説明

画像データ生成装置及び画像データ生成方法

【課題】画像データを生成するにあたり、簡易な構成で、濃度を落とすことなく文字部分の潰れを解消して、文字の再現性の向上を図る。
【解決手段】印刷装置において記録媒体上に記録される画像を表す画像データを生成する画像データ生成装置であって、入力された画像データを二値化する二値化処理部111b又は112aと、二値化された画像データ中の画素を注目画素として順次選択し、前記注目画素E1を含む参照領域A1に含まれる複数の画素のうち黒画素の画素数を計数して画素密度を算出する画素密度算出部114と、画素密度に基づいて、画素密度と間引率の対応関係を示すテーブルデータD1を参照し、各画素に対する間引率を算出する間引率算出部115と、間引率に応じたパターンに従って、各画素の濃度を低減させる間引処理を実行する間引処理部116とを備える。

【発明の詳細な説明】
【技術分野】
【0001】
本発明は、孔版印刷で用いられるマスタ製版や、インクジェットプリンタ、レーザープリンタその他の印刷装置において、記録媒体上に記録される画像を表す画像データを生成する画像データ生成装置及び画像データ生成方法に関する。

**記録データ**
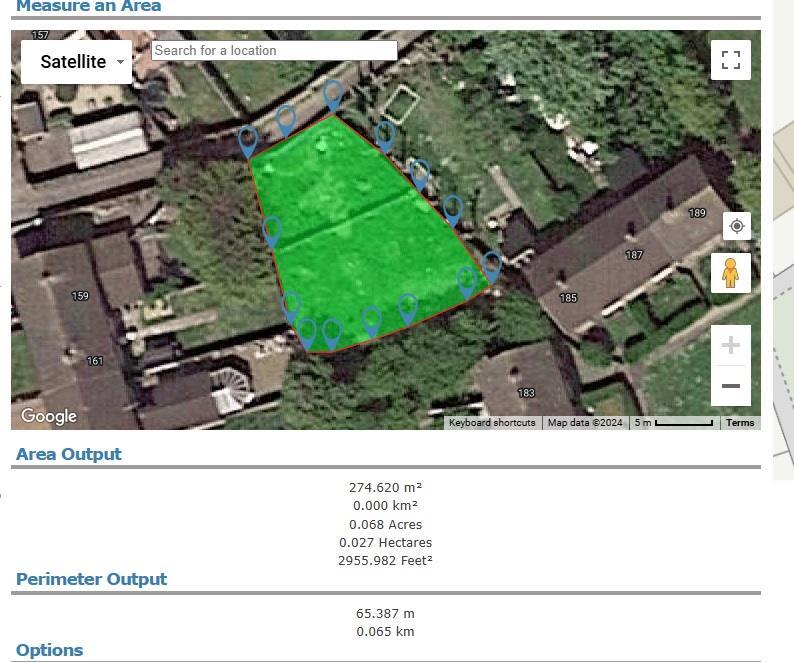The image size is (794, 662).
Task: Select the rightmost blue marker pin
Action: (491, 265)
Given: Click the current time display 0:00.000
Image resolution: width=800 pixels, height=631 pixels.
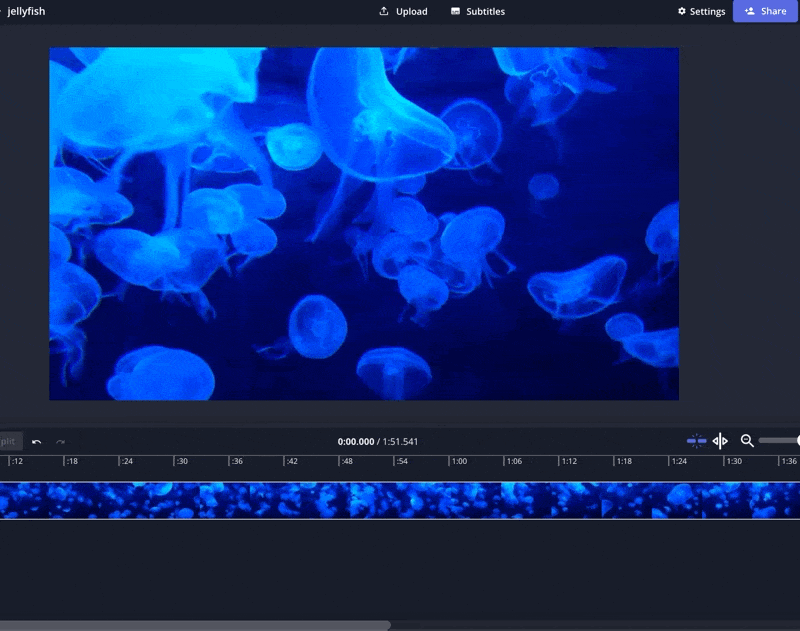Looking at the screenshot, I should (x=355, y=441).
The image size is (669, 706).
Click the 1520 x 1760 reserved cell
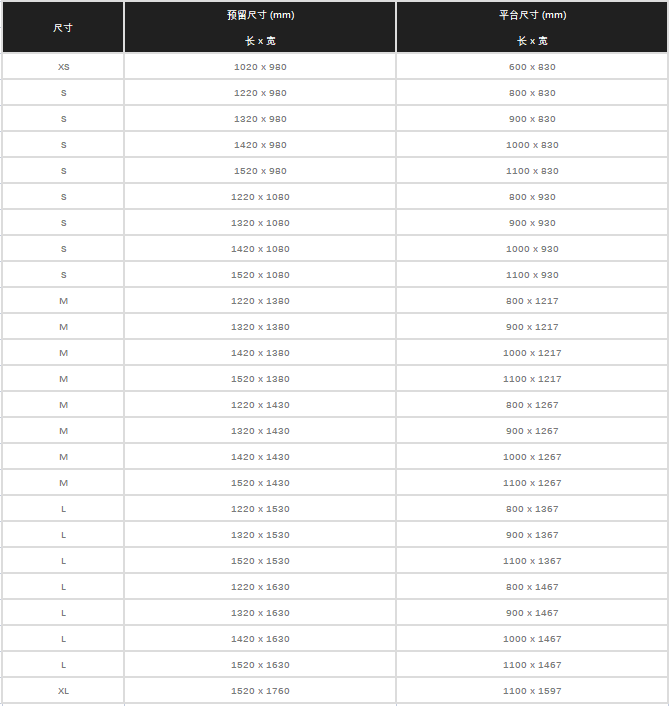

**作業一覧**
1. 次の(a)〜(c)がそれぞれ原文の内容と合っているかを「はい」か「いいえ」で答え、判断の根拠となる原文の語句をそのまま引用してください。
(a) 二値化処理部は、入力された画像データを二値化する。
(b) 画素密度算出部は、参照領域内の白画素の数を数えて画素密度を求める。
(c) この発明の対象となる印刷装置に、レーザープリンタは含まれない。
2. 原文の【解決手段】に出てくる、名称が「部」で終わる構成要素を、符号を添えてすべて挙げてください。
3. 原文の最後の文に続けて、その先を書いてください。

**回答**
1.
(a) はい。「入力された画像データを二値化する二値化処理部111b又は112a」
(b) いいえ。「複数の画素のうち黒画素の画素数を計数して画素密度を算出する画素密度算出部114」
(c) いいえ。「インクジェットプリンタ、レーザープリンタその他の印刷装置」

2.
・二値化処理部（111b又は112a）
・画素密度算出部（114）
・間引率算出部（115）
・間引処理部（116）

3.
【背景技術】
【0002】
従来より、印刷装置の一つとして孔版印刷装置が用いられている。この孔版印刷装置では、画像データに対して所定の画像処理及び画素値変換処理を施した後に二値化を行うことにより、二値化データを取得する。そして、取得した二値化データに基づいてサーマルヘッドを局所的に発熱させながら感熱孔版原紙に接触させて穿孔してマスタを作成する。さらに、作成したマスタの穿孔部を介してインクを印刷媒体に転移させて印刷物を得る。
【0003】
このような孔版印刷機では、画像データにベタ部分があると、マスタから印刷媒体に転移されるインク量が多くなる。この印刷媒体に次の印刷媒体が排紙後重ねられると、その印刷媒体の裏面に前の印刷媒体上のインクが転移してしまうことがある。他の印刷媒体からインクが裏面に転移すると、そのインクが印刷媒体の表面から透けて見えてしまう、いわゆる「裏写り」が生じ、印刷品質が劣化するという問題点があった。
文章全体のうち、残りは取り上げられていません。